One of the first things we’re often asked in meeting with prospective clients is for performance data.We fully expect the question and often know it is coming.The marketing efforts of the traditional brokerage model and the financial media have conditioned us to think it’s the only thing that matters.The only problem is, they’re wrong.
We often reject the initial request for performance data as we don’t want it to cloud the decision making process for the prospective client in selecting a partner to help them plan their financial future.If someone goes into a financial planning relationship using portfolio performance as their only or even primary scorecard, it likely doesn’t make sense to even begin the conversation.We’re insistent that clients consider their comfort level with the investment philosophy, planning expectations, and overall personality fit long before secondary issues such as performance.

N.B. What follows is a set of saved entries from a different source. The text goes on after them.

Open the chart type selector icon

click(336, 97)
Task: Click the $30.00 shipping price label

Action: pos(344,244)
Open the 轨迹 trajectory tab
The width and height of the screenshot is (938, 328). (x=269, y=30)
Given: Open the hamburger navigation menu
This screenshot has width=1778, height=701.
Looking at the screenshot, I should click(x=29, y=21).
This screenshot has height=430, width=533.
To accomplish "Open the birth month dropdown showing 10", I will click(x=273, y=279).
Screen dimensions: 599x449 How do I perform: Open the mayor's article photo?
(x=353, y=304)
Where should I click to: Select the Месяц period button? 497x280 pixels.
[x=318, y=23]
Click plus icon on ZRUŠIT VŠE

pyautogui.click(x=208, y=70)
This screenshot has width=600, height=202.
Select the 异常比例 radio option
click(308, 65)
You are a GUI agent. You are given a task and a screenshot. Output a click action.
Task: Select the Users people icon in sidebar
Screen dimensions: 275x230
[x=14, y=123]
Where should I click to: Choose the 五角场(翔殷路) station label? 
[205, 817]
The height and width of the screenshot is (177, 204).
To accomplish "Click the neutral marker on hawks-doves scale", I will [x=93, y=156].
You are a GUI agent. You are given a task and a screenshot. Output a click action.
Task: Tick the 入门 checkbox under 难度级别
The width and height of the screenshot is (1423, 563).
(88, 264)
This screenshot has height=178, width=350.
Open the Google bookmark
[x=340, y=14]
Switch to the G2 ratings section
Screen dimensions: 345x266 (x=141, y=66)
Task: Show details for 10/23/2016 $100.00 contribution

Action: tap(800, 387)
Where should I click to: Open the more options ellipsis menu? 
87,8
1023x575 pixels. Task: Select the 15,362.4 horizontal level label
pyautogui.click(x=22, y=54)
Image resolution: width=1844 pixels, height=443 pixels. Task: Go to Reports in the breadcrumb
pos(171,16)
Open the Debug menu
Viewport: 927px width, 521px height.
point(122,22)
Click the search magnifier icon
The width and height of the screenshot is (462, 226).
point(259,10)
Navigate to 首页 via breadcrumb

We don’t deny that performance is important, we just know that we have no control over it nor does anyone else.Let me rephrase that, the only control we have over a portfolio is to make sure it’s as globally diverse and low cost as possible and that it is properly allocated for a client’s needs and risk tolerance.Beyond that, seeking higher performance or constantly tweaking our investment philosophy based on market gurus, economic prediction or other forecasting is simply a waste of time and money.
This doesn’t mean we’re not proud of how our philosophy performs.As many know, our portfolios utilize funds from Dimensional Fund Advisors, one of the top-performing fund companies in the country, currently managing more than $202 billion.Some thoughts worth passing along were found in Jessica Toonkel’s December 20, 2010 Investment News article,
“Of the 39 DFA funds with 10-year histories, 33 were in the top half of performance in their categories for that period as of Nov. 18, according to Morningstar.More than half (30) of the 51 funds with five-year histories outperformed their categories for that period – not a small feat, given the market downturn of 2008.In fact, 34 of 58 DFA funds were in the top half of their category just in 2008.And the firm has some of the lowest fees in the industry – with fund expenses ranging from 0.16% to 0.9%.”
The truth of the matter is, in any time frame, about half the people “win” and half the people “lose”.Picking who those people will be in advance is impossible.The middle of that road is the average market return, but the term “average” is a bit of a misnomer.Average return does not an average investor make. The average investor, over the long run in most any time period, earns well below average market returns. If you can earn close to what the market earns at the lowest possible cost and have the discipline to stay invested through thick and thin, you will likely enjoy a very successful investment experience over a 30-40 year retirement horizon.
We don’t really earn our money by providing our client’s with excellent performance.We earn our money by keeping the focus on what they can control; staying invested, being accountable to a sensible spending plan and helping address all the other financial questions that come up on life’s path.If we can do that, our clients will continue to meet their goals.